Ponad 6 proc. ma wynosić średnioroczna dynamika globalnego rynku gier do 2020 r. Wtedy jego wartość powinna przekroczyć 128 mld dol., a na ten rok prognozowana jest zwyżka do niemal 109 mld dol. – podaje 11 bit studios, powołując się na dane firmy Newzoo. Zarząd 11 bit studios nie kryje, że grupa zamierza rosnąć zdecydowanie szybciej. To w dużej mierze zależy od tego, jak poradzi sobie gra „Frostpunk", której premierę niedawno przełożono z IV kwartału 2017 r. na I kwartał 2018 r. Jak tę informację oceniają analitycy? – Neutralnie – odpowiada Piotr Łopaciuk z DM PKO BP.
„Frostpunk" może sprawić, że 11 bit studios przeskoczy z ligi mniejszych niezależnych studiów do grona dużych deweloperów. Już teraz jego kapitalizacja giełdowa jest kilkakrotnie wyższa niż np. wycena CI Games. Firma zapewnia, że produkcja „Frostpunka" jest bardzo mocno zaawansowana. Twierdzi, że zainteresowanie tą grą, mierzone liczbą wyświetleń trailerów i publikacji w mediach branżowych, jest bardzo duże.
Jednocześnie giełdowa grupa kontynuuje, rozpoczęte pod koniec 2016 r., prace nad produkcją gry o roboczej nazwie „Projekt 8". Za jej stworzenie odpowiada drugi, budowany od kilku miesięcy, zespół deweloperski. Obecnie liczy kilkanaście osób. Zarząd informuje, że prace nad „Projektem 8" przebiegają zgodnie z planem, ale na razie nie ujawnia na jego temat żadnych szczegółów.

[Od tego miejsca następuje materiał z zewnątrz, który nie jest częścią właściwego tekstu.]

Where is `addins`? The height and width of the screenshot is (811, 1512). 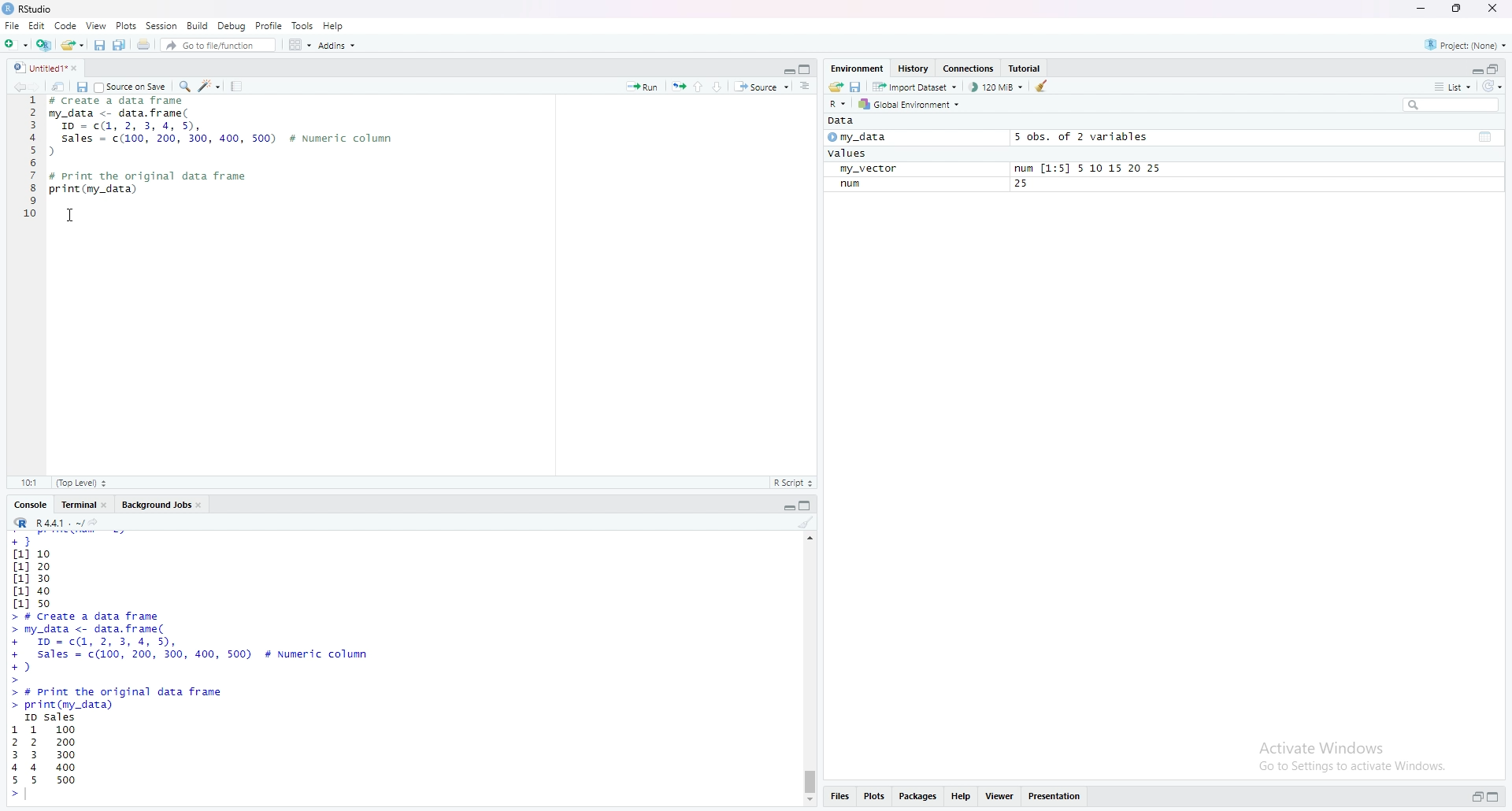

Tymczasem 11 bit studios nadal odcina kupony od swojej flagowej produkcji, czyli „This War of Mine", która zadebiutowała jesienią 2014 r. Do końca czerwca tego roku przychody z jej sprzedaży przekroczyły 70 mln zł. Wyniki spółki za I półrocze były gorsze rok do roku, ale nie jest to zaskoczenie, zważywszy na harmonogram premier. Co więcej, wyniki są lepsze od oczekiwań analityków. 11 bit studios nie zamierza szybko rozstawać się z „TWoM". Prezes Grzegorz Miechowski zapowiada, że do końca tego roku wydany zostanie kolejny dodatek, żeby podtrzymać zainteresowanie produkcją.